Your employees are the ones responsible for making all your projects a success, so it’s important to choose the right candidates for the right positions and priorities. Resource-management software can help you select candidates based on their skills and current workloads. But you need to intimately understand your team’s strengths and weaknesses -- and how they balance each other -- if you want to complete each project efficiently. This can be difficult for entrepreneurs of startups or large organizations, which is where management delegation comes into play.
Management delegation
One of the keys to being successful here is to delegate the responsibility for various projects to team leads and managers, who will then be responsible for getting the resources they need to ensure any given project is done on time.

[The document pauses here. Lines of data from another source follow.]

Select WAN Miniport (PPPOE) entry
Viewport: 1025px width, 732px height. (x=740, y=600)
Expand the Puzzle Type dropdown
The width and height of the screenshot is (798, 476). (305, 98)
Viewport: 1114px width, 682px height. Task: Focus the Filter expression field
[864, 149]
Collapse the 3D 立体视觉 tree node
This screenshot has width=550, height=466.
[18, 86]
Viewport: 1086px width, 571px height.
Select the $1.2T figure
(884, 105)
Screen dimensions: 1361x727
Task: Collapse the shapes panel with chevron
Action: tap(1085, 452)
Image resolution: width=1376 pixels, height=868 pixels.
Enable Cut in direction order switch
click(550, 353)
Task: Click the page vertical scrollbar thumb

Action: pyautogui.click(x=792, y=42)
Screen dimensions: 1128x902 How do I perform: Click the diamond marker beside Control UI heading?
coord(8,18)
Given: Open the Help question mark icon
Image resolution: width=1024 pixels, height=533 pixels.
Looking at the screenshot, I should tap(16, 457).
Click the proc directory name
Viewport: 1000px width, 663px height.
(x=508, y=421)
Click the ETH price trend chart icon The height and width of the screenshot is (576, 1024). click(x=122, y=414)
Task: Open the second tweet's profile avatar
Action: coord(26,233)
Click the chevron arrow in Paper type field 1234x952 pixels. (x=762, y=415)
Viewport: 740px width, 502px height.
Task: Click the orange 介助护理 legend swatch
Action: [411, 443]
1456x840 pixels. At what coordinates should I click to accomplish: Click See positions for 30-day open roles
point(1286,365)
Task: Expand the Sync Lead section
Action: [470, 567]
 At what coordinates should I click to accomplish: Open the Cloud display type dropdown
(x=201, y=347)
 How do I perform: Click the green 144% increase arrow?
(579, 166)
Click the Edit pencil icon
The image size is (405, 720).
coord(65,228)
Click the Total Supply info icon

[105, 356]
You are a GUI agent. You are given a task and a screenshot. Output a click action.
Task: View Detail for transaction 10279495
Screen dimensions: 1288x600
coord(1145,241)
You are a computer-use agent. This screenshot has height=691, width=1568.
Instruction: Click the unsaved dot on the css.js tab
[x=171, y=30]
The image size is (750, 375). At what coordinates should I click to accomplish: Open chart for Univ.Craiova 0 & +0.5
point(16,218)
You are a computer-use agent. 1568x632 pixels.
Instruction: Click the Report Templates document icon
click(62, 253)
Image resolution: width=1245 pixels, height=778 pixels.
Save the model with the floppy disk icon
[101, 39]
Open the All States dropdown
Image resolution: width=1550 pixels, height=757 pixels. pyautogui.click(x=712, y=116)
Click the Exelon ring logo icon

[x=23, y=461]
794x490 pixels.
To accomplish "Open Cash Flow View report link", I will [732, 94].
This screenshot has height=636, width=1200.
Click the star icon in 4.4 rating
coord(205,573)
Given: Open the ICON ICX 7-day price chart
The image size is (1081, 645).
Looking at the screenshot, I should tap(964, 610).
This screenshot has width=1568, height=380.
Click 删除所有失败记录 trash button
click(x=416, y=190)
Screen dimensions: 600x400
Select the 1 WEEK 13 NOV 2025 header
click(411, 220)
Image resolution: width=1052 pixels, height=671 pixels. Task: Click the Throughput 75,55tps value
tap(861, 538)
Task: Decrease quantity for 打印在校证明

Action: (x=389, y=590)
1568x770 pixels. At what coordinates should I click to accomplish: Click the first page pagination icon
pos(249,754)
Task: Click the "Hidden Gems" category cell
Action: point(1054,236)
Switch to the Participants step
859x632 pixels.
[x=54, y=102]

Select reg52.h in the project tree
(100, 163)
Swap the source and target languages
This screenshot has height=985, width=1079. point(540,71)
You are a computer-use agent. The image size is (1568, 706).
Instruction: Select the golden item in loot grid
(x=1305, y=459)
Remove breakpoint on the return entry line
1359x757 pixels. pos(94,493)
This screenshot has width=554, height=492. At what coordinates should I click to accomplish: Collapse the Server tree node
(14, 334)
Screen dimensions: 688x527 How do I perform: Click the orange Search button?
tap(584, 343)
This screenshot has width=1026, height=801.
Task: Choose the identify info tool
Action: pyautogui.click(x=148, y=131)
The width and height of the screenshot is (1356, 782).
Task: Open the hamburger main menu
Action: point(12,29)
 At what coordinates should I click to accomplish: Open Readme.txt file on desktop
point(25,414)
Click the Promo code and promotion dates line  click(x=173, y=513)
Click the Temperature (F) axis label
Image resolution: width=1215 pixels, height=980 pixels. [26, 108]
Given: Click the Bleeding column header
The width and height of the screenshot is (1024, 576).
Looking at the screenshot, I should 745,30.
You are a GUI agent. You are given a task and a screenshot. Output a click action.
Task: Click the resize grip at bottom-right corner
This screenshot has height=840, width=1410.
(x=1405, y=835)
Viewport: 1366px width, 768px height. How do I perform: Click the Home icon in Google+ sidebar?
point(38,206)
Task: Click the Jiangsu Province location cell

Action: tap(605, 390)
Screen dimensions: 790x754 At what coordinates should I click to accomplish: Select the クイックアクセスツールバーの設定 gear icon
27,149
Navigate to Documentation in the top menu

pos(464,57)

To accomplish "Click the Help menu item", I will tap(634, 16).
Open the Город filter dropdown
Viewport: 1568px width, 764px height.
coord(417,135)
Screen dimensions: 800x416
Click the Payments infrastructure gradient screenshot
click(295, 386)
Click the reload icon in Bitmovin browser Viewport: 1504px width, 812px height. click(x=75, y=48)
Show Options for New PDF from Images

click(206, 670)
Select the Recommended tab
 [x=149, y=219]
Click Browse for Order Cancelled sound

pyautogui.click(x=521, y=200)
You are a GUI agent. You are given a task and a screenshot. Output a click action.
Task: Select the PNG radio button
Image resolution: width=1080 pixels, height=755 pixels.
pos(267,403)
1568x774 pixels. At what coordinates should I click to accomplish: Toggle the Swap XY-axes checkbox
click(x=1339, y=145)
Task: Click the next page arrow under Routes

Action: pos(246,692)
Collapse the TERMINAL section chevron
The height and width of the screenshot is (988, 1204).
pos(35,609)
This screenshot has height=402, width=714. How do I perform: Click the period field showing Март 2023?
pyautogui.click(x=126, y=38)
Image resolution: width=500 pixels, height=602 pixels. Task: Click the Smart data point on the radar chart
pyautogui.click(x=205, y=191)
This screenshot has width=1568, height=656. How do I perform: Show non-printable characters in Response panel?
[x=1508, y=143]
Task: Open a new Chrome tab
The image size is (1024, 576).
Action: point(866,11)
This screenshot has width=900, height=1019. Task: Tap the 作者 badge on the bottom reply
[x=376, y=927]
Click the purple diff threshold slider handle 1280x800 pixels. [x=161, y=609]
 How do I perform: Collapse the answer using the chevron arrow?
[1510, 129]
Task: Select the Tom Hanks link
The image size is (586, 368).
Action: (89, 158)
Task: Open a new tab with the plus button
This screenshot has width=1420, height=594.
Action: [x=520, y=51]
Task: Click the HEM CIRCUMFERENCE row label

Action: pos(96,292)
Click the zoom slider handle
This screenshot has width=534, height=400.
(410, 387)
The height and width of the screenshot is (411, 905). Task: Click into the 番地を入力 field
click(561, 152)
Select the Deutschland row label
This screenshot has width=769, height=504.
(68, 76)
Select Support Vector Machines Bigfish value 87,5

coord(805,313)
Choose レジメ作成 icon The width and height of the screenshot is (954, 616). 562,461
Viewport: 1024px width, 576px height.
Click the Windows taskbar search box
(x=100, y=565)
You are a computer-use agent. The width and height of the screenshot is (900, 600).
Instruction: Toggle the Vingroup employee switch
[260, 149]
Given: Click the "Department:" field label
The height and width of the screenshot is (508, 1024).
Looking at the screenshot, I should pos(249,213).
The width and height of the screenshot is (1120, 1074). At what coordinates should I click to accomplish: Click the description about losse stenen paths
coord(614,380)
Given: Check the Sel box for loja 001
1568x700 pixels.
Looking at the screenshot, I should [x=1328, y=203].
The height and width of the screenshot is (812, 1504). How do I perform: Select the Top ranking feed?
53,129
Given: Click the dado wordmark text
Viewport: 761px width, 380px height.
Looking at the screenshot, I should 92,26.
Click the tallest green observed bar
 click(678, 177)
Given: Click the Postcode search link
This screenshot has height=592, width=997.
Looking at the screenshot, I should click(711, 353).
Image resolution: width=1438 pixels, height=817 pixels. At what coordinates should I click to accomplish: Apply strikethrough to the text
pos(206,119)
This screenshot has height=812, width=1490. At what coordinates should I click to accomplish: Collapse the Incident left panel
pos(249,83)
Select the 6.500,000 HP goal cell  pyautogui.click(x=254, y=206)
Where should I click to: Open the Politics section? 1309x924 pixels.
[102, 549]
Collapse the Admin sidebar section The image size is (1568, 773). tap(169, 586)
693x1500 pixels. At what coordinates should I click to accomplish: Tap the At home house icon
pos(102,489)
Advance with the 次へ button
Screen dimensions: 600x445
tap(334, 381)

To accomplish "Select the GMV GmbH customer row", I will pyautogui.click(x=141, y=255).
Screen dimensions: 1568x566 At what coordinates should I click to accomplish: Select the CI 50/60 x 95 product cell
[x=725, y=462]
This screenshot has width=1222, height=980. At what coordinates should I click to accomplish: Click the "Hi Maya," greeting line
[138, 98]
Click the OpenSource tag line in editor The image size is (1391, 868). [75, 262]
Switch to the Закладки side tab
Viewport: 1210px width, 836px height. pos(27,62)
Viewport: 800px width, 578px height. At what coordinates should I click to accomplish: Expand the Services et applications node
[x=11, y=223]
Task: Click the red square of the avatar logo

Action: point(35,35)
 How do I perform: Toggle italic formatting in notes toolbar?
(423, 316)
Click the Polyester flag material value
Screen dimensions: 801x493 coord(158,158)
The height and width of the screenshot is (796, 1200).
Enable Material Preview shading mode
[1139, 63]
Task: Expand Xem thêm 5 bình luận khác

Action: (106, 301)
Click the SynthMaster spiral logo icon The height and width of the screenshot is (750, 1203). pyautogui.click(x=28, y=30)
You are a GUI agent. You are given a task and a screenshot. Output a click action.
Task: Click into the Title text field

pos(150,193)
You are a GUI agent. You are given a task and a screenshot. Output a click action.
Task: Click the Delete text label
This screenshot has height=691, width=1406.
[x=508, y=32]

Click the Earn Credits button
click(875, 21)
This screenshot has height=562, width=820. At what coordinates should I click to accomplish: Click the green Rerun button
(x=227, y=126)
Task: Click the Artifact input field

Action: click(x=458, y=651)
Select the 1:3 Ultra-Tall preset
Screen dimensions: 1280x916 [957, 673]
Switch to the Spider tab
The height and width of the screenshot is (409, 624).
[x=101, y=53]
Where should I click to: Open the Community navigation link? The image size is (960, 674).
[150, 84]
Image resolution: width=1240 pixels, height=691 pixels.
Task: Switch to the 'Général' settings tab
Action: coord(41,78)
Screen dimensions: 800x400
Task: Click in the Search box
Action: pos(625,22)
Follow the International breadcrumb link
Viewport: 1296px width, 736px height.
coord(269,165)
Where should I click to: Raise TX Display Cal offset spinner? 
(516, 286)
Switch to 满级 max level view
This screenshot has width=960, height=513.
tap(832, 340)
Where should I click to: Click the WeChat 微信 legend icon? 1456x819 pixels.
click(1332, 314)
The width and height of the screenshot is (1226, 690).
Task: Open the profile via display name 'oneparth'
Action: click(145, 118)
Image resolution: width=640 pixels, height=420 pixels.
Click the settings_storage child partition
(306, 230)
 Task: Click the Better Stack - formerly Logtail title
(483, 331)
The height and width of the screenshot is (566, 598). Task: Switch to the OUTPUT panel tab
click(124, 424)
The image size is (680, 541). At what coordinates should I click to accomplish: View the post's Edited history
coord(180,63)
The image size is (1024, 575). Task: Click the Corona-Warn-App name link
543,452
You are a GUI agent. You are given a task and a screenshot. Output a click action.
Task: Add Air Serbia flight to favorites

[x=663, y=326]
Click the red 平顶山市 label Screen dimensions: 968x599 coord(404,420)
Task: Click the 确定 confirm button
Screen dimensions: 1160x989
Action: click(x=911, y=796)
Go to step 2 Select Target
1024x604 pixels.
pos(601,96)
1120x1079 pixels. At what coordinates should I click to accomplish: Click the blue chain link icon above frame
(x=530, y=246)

If you try to do all the management yourself, you’ll end up wasting time -- and you won’t be as effective in ensuring that each project gets exactly what it needs to be completed on time.
In the words of Andrew Carnegie, “You must be a lazy man if it takes you 10 hours to do a day’s work. What I do is get good men and I never give them orders. My directions do not go beyond suggestions.” In most cases, it’s better to hire people you trust to get things done, and let them do those things how they see fit. Keep your focus on higher-level priorities.
Workload reduction
Entrepreneurial consultant Perry Marshall frequently talks about the Pareto principle -- the idea that 80 percent of your results are going to come from 20 percent of your efforts -- as it relates to time management. The idea is that you should spend the majority of your time doing the work that yields you the greatest results, and cut out any work that doesn’t fall into that category.
If you’re overloaded with tasks and priorities, work on cutting some of them out of your life altogether; after all, they can’t possibly all be of equal value. Take time to figure out which of your projects or responsibilities aren’t returning any long-term value to you, and don’t be afraid to cut them out-which might even mean firing clients or turning down new growth initiatives.